Cumhurbaşkanlığı Kültür ve Sanat Büyük Ödülleri, Cumhurbaşkanı Erdoğan tarafından sahiplerine takdim edildi
Cumhurbaşkanlığı tarafından her yıl takdim edilen Kültür Sanat Büyük Ödülleri, Cumhurbaşkanlığı Külliyesi’nde gerçekleştirilen bir törenle sahiplerine takdim edildi.
Törene, ödül alan sanatçıların yanı sıra, bakanlar, kültür, sanat ve bilim camialarının önemli temsilcileri; davetliler ve basın mensupları katıldı.

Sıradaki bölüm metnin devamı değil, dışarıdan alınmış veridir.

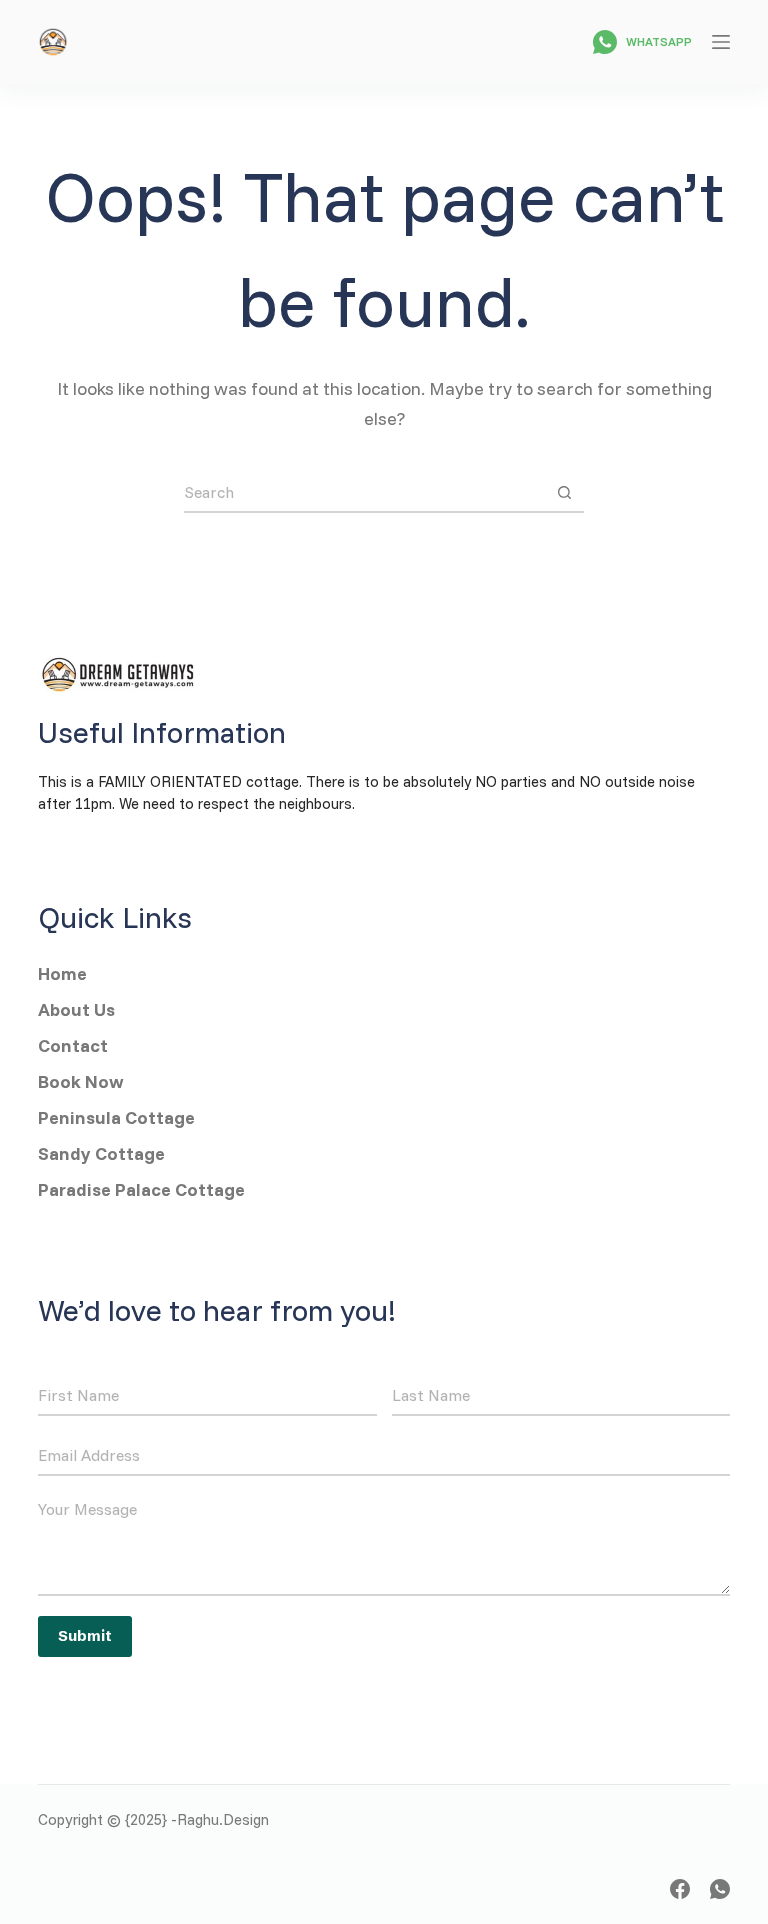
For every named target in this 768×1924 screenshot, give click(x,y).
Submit (85, 1635)
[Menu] (721, 42)
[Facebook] (680, 1889)
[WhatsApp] (720, 1889)
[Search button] (564, 492)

Cumhurbaşkanlığı Kültür ve Sanat Büyük Ödülleri'ne bu yıl sinema alanında Münir Özkul, edebiyat alanında Rasim Özdenören, müzik alanında Orhan Gencebay, sosyal bilimler ve tarih alanında Mehmet Genç, geleneksel sanatlar alanında Hüseyin Kutlu, kültür-sanat vefa ödülüne de merhum Cemil Meriç lâyık görüldü.
Münir Özkul adına Ödülü, kızı Güner Özkul, merhum Cemil Meriç adına da kızı Ümit Meriç kabul etti.
Ödül alan isimler, kendilerine dair kısa tanıtım filmlerinin gösterildiği törende, duygu ve düşüncelerini dile getirdiler.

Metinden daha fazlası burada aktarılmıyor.